Industry-Specific JVs — Real Estate, Technology, Entertainment, Construction, International

Example Contract Language

"This Agreement governs the joint venture formed for the purpose of co-developing and co-producing the motion picture project currently entitled [Title] (the "Picture") and for no other purpose. The parties acknowledge that the entertainment industry has established customs and practices with respect to co-production agreements, including production financing, revenue waterfall, talent guild obligations, and territorial distribution rights, and intend this Agreement to reflect such customs where consistent with the express terms hereof."

While general JV principles apply across industries, each major industry sector has developed its own JV conventions, legal frameworks, and negotiating norms. Understanding industry-specific patterns is essential for both drafting and reviewing JV agreements.

Real Estate JVs. The dominant structure is an LLC with a capital investor (typically a private equity fund, family office, or institutional investor) and an operating partner (the developer, operator, or property manager). The investor contributes cash; the operator contributes expertise, relationships, deal sourcing, and ongoing management. The economic structure is a preferred return waterfall (common preferred returns: 6-9% for ground-up development; 7-10% for value-add; 5-8% for stabilized acquisitions) with a profit promote to the operator of 20-30% of profits above the preferred return. Real estate JVs require careful attention to: construction loan guaranty obligations (which party guarantees the bank loan?); cost overrun mechanics (who funds overruns?); property management fee arrangements; waterfall clawback provisions (return of promote distributions if the overall venture underperforms); and REIT structuring considerations if the investor is a real estate investment trust.
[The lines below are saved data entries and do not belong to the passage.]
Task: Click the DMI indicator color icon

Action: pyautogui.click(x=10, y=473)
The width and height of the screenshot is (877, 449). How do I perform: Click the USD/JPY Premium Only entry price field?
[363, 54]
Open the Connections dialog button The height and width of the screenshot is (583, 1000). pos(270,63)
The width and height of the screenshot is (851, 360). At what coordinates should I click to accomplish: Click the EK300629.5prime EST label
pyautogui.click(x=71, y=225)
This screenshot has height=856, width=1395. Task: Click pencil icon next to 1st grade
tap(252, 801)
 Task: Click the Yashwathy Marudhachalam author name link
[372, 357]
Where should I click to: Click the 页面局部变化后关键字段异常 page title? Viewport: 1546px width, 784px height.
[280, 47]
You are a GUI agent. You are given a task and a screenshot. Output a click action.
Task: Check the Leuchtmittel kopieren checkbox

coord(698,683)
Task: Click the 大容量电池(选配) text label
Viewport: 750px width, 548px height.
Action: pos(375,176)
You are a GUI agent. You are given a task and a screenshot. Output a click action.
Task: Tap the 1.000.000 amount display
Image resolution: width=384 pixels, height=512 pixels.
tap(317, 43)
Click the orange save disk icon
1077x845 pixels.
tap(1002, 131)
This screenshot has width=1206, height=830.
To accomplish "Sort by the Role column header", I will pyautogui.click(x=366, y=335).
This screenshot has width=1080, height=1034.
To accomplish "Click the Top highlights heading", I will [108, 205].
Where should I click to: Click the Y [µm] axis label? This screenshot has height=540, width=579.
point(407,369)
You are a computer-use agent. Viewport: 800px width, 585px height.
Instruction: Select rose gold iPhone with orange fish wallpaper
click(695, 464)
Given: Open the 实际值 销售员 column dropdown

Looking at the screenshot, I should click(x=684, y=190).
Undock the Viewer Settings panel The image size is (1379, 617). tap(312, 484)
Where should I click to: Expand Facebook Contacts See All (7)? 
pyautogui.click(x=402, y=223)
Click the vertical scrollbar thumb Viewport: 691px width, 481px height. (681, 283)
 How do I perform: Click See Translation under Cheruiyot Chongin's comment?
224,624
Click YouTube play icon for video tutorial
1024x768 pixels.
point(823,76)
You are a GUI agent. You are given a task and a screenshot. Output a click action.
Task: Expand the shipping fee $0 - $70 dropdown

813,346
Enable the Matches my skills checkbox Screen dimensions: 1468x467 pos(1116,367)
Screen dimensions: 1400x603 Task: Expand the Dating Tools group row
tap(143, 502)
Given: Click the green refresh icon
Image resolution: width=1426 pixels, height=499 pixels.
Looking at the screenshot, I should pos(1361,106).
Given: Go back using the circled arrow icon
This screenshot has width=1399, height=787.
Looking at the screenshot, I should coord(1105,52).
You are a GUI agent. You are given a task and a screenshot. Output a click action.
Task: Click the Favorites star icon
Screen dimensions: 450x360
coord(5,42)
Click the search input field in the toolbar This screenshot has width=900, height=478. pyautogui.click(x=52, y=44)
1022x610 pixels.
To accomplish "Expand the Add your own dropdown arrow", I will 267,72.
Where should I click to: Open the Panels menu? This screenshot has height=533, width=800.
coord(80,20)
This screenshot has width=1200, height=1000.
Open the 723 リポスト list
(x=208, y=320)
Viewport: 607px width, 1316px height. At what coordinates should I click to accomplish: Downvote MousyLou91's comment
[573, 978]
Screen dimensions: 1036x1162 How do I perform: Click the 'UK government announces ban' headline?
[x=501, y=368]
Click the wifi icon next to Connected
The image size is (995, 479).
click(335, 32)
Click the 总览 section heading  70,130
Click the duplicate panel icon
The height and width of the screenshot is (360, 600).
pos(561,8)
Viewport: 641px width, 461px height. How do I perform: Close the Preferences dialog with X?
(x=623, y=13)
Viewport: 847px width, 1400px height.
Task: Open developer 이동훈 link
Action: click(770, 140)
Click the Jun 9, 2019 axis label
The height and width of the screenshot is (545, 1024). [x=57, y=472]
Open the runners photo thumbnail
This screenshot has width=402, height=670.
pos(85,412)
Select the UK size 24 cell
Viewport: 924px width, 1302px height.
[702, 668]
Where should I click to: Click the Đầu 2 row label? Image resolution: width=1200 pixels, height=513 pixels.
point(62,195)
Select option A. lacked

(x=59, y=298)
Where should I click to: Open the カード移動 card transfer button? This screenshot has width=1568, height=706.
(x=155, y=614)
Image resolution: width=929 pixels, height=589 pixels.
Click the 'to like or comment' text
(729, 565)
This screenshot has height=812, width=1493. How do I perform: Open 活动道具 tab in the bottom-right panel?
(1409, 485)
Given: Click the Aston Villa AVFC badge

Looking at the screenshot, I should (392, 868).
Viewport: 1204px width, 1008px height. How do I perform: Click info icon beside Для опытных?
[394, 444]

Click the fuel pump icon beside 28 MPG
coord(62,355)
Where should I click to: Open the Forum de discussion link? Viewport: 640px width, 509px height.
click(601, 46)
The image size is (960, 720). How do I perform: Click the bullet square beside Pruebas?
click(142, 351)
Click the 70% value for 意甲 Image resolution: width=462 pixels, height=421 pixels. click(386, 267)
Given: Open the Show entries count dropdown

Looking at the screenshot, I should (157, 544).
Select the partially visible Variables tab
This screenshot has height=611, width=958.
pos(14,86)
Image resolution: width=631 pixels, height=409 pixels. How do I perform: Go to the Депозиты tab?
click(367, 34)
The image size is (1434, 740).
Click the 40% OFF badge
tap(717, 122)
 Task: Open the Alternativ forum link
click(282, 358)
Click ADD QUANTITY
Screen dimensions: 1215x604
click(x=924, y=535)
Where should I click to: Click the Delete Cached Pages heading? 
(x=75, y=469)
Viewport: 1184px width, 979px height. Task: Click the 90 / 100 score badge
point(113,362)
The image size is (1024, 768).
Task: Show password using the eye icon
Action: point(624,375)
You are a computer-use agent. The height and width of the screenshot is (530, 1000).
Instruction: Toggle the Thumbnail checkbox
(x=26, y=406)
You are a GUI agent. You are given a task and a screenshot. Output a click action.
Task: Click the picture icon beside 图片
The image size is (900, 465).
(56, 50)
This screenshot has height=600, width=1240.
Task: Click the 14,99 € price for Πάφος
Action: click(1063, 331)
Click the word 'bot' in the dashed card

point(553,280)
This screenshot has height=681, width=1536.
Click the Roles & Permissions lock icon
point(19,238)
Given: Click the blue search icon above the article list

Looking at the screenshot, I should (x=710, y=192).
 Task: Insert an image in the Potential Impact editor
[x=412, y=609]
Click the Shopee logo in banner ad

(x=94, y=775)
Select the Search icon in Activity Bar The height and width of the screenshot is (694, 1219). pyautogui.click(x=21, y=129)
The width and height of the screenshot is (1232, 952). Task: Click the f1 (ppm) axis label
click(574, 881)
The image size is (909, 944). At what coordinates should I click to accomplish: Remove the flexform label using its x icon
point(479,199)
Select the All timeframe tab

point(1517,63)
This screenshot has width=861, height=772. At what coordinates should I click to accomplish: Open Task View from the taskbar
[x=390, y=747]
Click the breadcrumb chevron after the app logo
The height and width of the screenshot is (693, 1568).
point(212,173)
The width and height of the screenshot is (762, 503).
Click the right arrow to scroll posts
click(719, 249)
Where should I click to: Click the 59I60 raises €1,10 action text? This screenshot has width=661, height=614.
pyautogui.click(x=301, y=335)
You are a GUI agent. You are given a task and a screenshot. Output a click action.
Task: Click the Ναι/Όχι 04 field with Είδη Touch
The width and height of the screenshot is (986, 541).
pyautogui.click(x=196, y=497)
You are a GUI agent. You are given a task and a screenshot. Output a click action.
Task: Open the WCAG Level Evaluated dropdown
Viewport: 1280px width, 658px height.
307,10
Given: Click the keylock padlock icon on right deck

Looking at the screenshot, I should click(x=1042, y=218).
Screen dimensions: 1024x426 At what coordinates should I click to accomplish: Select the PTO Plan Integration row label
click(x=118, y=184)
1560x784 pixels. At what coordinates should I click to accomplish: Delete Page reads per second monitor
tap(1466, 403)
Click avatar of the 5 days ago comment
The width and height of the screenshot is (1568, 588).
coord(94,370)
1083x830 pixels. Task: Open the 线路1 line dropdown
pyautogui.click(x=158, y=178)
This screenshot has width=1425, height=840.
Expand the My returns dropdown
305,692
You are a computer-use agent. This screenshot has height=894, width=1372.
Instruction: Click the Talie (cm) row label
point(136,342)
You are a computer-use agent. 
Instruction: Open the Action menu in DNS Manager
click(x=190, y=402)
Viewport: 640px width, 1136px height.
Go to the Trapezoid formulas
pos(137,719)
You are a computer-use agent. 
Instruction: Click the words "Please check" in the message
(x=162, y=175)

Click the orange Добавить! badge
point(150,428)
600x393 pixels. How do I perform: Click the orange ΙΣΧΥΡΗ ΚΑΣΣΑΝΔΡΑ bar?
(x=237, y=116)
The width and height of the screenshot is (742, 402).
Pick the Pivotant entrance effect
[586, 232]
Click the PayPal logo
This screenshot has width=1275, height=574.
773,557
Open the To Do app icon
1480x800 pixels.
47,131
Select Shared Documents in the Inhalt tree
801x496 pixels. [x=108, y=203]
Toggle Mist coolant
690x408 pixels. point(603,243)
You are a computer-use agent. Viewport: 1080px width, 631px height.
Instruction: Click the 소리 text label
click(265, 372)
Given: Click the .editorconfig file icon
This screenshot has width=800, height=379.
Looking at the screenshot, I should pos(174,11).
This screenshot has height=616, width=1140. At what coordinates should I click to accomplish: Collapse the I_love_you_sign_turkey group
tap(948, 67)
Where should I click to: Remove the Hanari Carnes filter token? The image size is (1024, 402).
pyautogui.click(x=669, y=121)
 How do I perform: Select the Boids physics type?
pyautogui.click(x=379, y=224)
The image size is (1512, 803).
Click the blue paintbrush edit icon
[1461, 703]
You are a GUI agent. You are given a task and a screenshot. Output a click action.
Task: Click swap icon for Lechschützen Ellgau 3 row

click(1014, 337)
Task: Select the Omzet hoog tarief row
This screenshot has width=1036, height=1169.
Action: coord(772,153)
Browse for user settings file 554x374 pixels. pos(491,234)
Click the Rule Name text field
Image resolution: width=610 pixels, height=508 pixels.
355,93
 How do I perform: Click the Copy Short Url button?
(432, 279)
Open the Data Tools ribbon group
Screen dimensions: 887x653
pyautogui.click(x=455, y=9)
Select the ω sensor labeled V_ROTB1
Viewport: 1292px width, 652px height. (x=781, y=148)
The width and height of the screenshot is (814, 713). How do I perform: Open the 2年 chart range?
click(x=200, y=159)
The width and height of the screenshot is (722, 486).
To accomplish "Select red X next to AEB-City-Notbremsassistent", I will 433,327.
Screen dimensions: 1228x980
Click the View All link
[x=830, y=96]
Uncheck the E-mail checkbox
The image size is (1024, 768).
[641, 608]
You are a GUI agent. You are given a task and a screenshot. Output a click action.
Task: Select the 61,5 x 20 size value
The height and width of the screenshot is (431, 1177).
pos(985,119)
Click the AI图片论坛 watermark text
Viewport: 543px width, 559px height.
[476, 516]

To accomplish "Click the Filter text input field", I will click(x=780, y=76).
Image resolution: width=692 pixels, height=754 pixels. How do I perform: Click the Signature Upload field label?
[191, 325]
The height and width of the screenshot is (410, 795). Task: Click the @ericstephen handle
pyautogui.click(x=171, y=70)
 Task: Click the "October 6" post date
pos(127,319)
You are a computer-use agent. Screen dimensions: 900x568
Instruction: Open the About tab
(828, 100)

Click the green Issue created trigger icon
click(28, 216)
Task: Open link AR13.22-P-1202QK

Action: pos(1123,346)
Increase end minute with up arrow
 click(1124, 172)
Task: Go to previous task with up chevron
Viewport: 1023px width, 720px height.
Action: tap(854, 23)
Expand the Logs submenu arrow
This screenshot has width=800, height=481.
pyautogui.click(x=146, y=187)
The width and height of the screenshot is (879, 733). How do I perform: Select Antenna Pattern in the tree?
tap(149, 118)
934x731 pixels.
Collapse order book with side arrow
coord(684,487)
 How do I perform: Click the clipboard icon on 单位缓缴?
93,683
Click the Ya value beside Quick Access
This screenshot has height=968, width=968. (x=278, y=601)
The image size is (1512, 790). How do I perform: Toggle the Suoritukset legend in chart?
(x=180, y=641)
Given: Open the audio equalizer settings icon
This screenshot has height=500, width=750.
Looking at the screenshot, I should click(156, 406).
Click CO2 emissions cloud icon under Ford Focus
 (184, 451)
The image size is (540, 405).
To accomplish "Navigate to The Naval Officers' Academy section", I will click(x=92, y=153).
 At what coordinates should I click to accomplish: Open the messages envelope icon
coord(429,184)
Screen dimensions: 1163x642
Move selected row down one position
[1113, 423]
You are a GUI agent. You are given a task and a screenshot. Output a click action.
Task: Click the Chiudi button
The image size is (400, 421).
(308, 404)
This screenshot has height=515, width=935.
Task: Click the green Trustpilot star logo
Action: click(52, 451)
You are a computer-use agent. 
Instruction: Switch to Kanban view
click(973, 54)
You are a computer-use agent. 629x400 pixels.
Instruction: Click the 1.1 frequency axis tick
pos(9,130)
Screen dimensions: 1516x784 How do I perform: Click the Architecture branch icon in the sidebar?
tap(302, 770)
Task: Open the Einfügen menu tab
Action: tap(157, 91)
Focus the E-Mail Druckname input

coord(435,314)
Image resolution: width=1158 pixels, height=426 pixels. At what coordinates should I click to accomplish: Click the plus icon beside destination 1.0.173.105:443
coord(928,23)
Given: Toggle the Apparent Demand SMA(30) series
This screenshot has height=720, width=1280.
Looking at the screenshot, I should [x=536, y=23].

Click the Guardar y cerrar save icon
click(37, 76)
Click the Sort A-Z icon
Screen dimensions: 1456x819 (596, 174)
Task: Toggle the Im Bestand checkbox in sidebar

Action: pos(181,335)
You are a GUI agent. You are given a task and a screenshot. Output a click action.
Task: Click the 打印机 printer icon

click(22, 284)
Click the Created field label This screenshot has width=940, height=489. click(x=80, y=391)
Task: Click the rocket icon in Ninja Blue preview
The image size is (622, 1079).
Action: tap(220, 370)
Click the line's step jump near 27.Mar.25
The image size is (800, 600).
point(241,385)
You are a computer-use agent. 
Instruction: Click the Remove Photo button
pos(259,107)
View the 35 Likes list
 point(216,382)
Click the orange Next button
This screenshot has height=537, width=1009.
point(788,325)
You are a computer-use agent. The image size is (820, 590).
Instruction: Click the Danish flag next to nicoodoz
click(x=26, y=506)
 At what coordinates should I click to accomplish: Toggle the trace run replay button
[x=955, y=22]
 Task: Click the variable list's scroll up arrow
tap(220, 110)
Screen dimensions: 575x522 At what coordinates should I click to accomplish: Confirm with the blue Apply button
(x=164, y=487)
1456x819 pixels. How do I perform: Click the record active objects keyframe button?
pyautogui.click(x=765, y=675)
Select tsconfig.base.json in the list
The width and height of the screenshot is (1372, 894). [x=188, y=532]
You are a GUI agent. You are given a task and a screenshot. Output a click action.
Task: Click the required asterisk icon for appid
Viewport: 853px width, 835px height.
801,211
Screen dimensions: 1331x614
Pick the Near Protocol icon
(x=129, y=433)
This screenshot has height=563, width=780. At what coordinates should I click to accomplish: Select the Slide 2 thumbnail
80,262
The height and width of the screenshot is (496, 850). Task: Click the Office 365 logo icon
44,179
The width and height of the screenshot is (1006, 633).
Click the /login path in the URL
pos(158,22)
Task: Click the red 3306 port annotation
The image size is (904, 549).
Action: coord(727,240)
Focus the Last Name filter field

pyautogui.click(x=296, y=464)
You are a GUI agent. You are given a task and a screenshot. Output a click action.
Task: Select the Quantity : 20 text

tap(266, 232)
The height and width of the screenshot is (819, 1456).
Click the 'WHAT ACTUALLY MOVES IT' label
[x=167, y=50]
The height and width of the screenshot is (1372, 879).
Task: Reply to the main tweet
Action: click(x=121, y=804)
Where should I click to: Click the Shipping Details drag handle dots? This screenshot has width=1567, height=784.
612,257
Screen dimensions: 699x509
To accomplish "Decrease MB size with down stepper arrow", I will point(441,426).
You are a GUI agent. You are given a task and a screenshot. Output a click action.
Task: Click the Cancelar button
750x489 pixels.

Technology JVs. Technology JVs most commonly arise from: (1) a technology company licensing its platform to a co-developer in exchange for a share of revenue from the co-developed product; (2) two companies combining complementary technology capabilities to build a new product; or (3) a large corporate and a startup forming a JV to commercialize the startup's technology with the corporate's sales and distribution infrastructure. IP provisions are the dominant concern (see Section 06). Technology JVs should also address: data ownership and data sharing protocols; software development governance (who makes architectural decisions?); development milestones and performance standards; and exit provisions for the startup party if the corporate partner delays or abandons development.

Entertainment Co-Productions. Film and television co-production JVs combine financing, production capabilities, and territorial distribution rights. Key co-production JV provisions: (1) production financing structure (who provides the development budget, production budget, and completion bond?); (2) revenue waterfall (typically: recoupment of all production costs from first dollar → preferred return on investment → profit sharing in agreed proportions); (3) creative control (who controls final cut, casting, and key creative decisions?); (4) territory rights (which party has distribution rights in which territories?); (5) guild compliance (how are WGA, SAG-AFTRA, IATSE, and DGA obligations allocated?); and (6) contingent compensation obligations to talent.

Construction JVs. Construction JVs are common for large infrastructure, commercial, and government projects where a single contractor lacks sufficient bonding capacity, equipment, or specialized expertise. Key construction JV provisions: (1) joint and several liability to the project owner vs. several-only liability; (2) surety bond obligations (which party procures the performance and payment bond?); (3) allocation of safety and OSHA compliance responsibilities; (4) payment waterfall from the project owner; (5) subcontractor assignment rights; and (6) change order and dispute resolution procedures with the project owner.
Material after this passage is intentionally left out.